No sé a qué se debe, y no sé si ya lo habré confesado anteriormente: me encantan las palabras largas, sin importar si son o no esdrújulas, y mientas más largas, creo que me gustan más. Es como si, en función de su longitud, tuvieran un secreto significado, un arcano y misterioso contenido. Me coquetean vocablos como escrúpulo, mequetrefe o petimetre; me dejo seducir por voces sencillas pero largas como barlovento, catarata o carabela. Es como si esos términos, con su generoso número de letras, definirían su sentido por sí solas y no haría falta acudir al diccionario para consultar su concepto.

Hay ahí, en esas palabras ricas en extensión o tamaño, una como música propia, una melodía que surge natural, con su cadencia y sus sonidos ora oclusivos, ora fricativos. Es como si parte de su significado se bifurcaría hasta que no está completa la total pronunciación de sus silbantes elementos constitutivos. Esa es quizá la riqueza musical que tiene la lengua y que hace que ciertos idiomas nos parezcan más seductores, más armoniosos o atractivos al aprendizaje y al oído.

Por ello que desde siempre me cautivó el sonido de la palabra carabela. Con solo escuchar el sugerente término, me pareció descubrir el intermitente golpeteo en las velas de la embarcación tratando de resistir el azote pertinaz del viento, en paradójico contraste con el deambular silencioso de la embarcación rozando las ondulantes crestas de las olas, en su empecinado trajinar sobre el océano. O sería quizá que a esta marinera palabra desde temprano la asocié con la sorpresa y la aventura, con el cambio insospechado que experimentó el mundo con la sola e inesperada hazaña que dio lugar a lo que habría de llamarse “el descubrimiento”.

Fue justamente la hazaña de Colón, hacia finales del siglo XV, la que hace famosa a la carabela, aunque su invención y desarrollo constituyen un proceso náutico anterior. Es probable que la carabela se haya inspirado en las naves vikingas y en otras embarcaciones pequeñas que surcaban en el Mediterráneo y que más tarde fueron parte de las primeras expediciones portuguesas bordeando las costas africanas, hasta lograr diversas travesías allende y más hacia el meridión del cabo Bojador, navegando alejados de la costa y aprovechando, por primera vez, los vientos alisios, caprichosas corrientes de aire relacionadas con el efecto Coriolis, el comportamiento de las masas de aire debido a la rotación de la tierra.
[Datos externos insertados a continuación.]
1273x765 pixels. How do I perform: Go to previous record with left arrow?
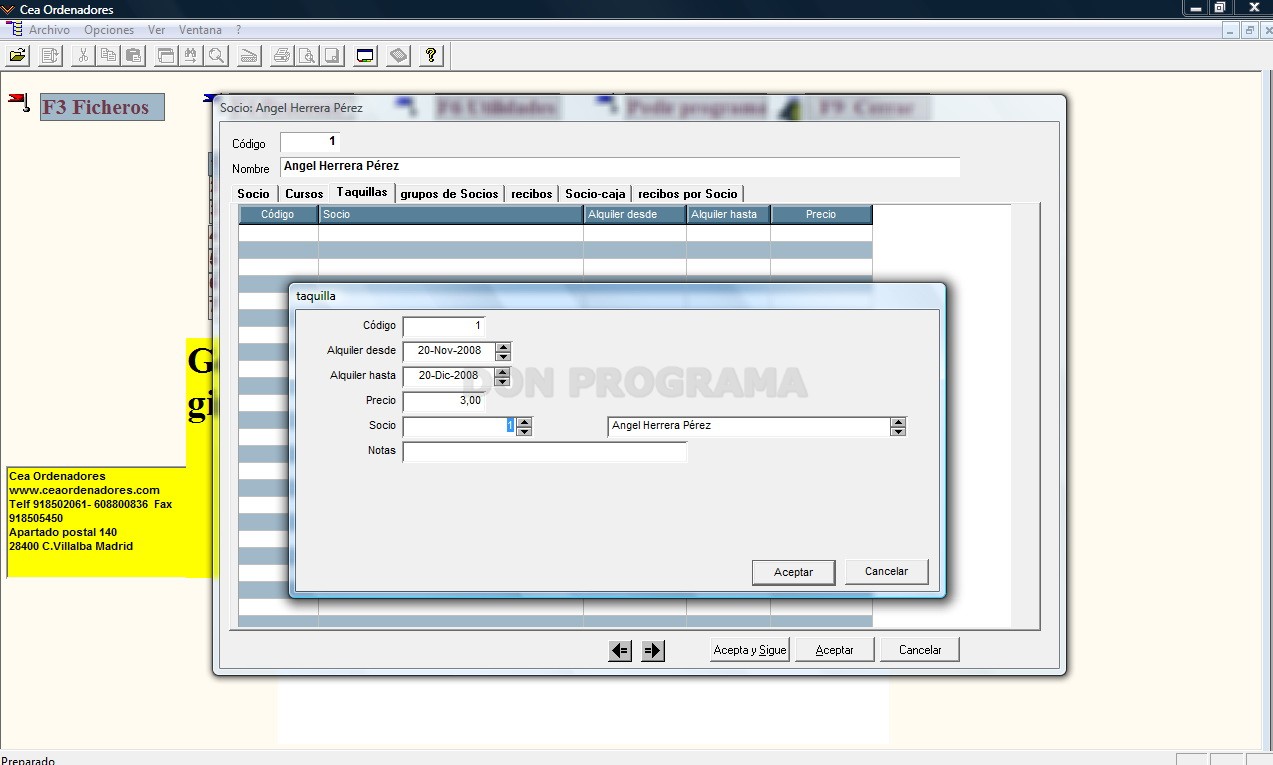point(620,651)
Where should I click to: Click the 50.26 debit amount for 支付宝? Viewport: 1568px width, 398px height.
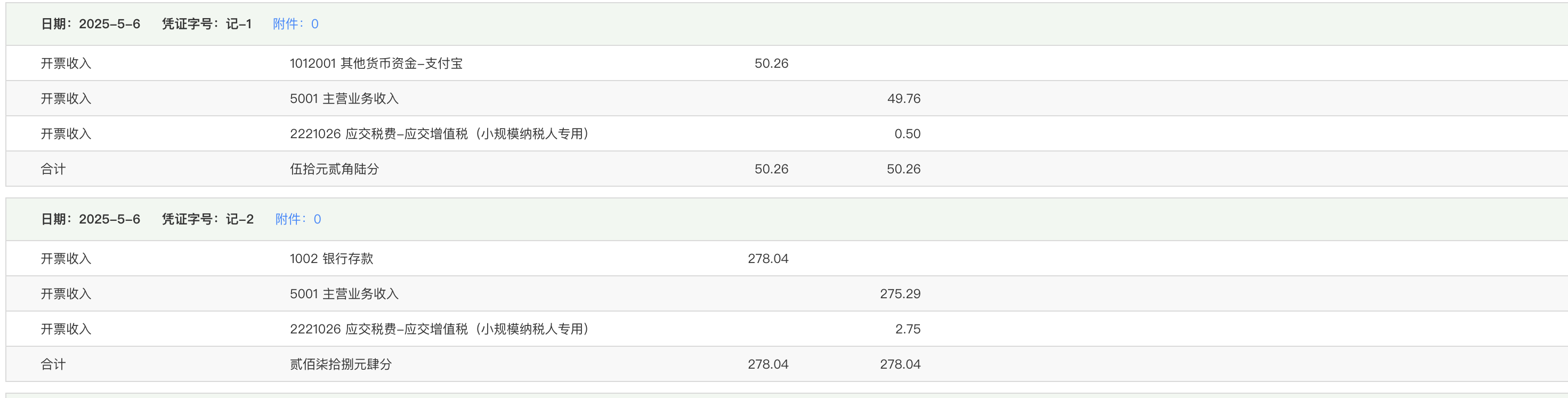click(771, 63)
Hoy en día, muy poco se habla de las “naos”, que participaron con enorme éxito en los viajes de exploración, y casi toda la fama y mérito se ha destinado a su hermana menor, la versátil carabela. De hecho, la nave capitana de la expedición colombina, la Santa María (antes bautizada como Gallega o María Galante) era realmente una nao y no una carabela. De las cinco naves que utilizó Magallanes para su aventura, que daría lugar a la primera circunnavegación del globo, solo la Santiago habría sido una carabela. Y es que existían algunas diferencias entre la nao y la reputada carabela: esa distinción no estaba dada solo por el tonelaje.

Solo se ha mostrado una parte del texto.